Technique : peinture acrylique sur châssis entoilé

Format : 80x100 cm

Date de création : 2018

Reka Kahlo (Hongrie) 

 

Elle court.
Elle court alors qu’elle ne sait pas où elle va, qu’elle ne sait plus si ses jambes suffiront, qu’elle attend simplement que le roulement incessant des battements de son cœur (ou ce qu’il en reste) s’enraye et la déleste du poids.

Elle rit.
Elle rit alors qu’elle s’entend même plus, qu’elle ne saurait pas dire la dernière fois qu’elle s’est sentie entière.

Elle pleure.
Elle pleure alors qu’ils lui avaient dit que tout irait bien, que ses larmes lui tailladent le visage.
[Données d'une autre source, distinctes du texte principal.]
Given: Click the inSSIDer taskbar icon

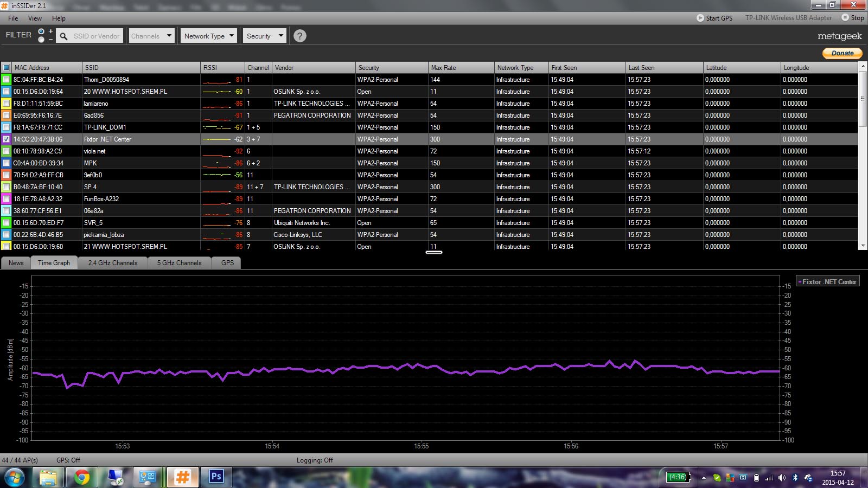Looking at the screenshot, I should [182, 477].
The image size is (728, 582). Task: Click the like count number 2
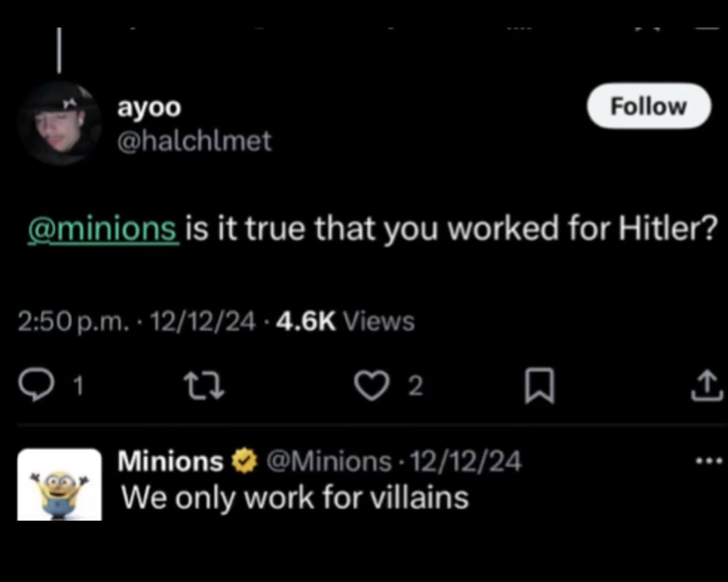pyautogui.click(x=415, y=386)
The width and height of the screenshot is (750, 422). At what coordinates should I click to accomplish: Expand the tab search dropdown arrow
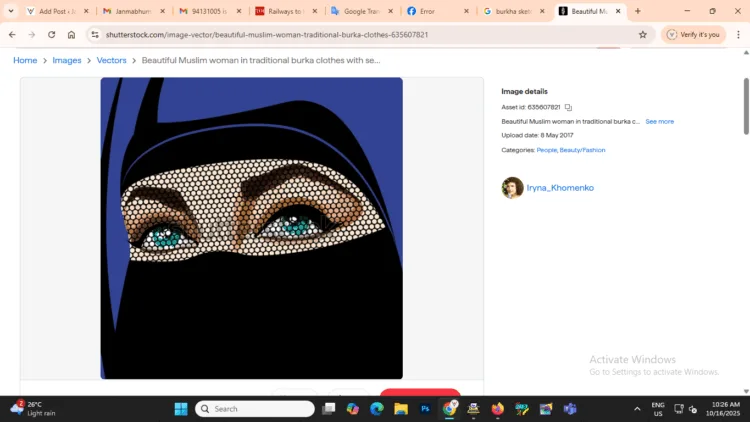click(x=11, y=11)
Yeux noirs voilés d’une mélancolie qui déborde et s’échappe sur ses joues.

Elle mange.
Elle mange alors qu’elle n’a jamais faim, alors qu’elle a toujours faim, alors qu’elle se perd dans ce vide quelque part dans son ventre (elle sait ! elle sait qu’elle ne le comblera pas comme ça mais elle cherche simplement à revivre).

Elle aime.
Elle aime alors qu’elle ne sait pas comment, qu’elle invente au fur et à mesure (une main sur sa cuisse, un baiser sur sa nuque, un regard brun qui reflète les étoiles)

Elle se souvient.
Elle se souvient alors qu’elle rêve d’oublier, d’enfouir son visage pour tenter d’étouffer les claquements et les frappements et les hurlements cassants – Elle se souvient d’eux, ces artistes travestis, venant recouvrir de leur pinceaux malfaisant la craie bleue de tout son ciel.

Mais elle vit.
Elle vit parce qu’elle vaut plus que tout ça, parce que mardi dernier, en sortant du train, elle a senti le soleil sur sa peau (il était chaud, mais juste à peine – une tentative de caresse, il lui demande s’il a le droit d’être là). Elle vit parce qu’elle a le droit, elle vit parce qu’elle n’a pas besoin de se sentir entière pour suffire, pour dire oui au soleil et se laisser emporter.